Stored dataset items
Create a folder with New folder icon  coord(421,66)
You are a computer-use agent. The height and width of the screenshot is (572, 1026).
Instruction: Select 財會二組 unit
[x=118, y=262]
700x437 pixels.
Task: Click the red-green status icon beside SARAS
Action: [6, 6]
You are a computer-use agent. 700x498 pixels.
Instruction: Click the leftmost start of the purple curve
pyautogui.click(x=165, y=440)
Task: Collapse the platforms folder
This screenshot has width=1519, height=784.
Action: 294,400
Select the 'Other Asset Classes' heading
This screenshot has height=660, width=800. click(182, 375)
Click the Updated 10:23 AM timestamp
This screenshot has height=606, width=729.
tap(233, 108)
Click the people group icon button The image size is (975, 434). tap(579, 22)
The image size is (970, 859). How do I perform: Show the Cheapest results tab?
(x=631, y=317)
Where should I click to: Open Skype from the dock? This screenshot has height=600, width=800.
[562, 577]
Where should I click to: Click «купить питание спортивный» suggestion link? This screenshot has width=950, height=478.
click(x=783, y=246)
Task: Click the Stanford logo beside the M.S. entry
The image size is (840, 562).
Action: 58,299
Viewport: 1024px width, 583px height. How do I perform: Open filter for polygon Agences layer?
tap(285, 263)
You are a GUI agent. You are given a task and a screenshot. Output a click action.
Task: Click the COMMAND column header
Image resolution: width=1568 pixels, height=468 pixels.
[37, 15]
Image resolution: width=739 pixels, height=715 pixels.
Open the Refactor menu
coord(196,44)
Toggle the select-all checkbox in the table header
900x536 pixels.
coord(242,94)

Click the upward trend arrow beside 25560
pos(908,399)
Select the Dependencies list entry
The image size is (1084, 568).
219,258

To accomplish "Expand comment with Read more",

== Activity ==
Copy each line from the data that features the string "agent".

== Answer section ==
You are a computer-use agent. The height and width of the screenshot is (572, 1026).
You are a computer-use agent. 700x498 pixels.
You are a GUI agent. You are given a task and a screenshot. Output a click action.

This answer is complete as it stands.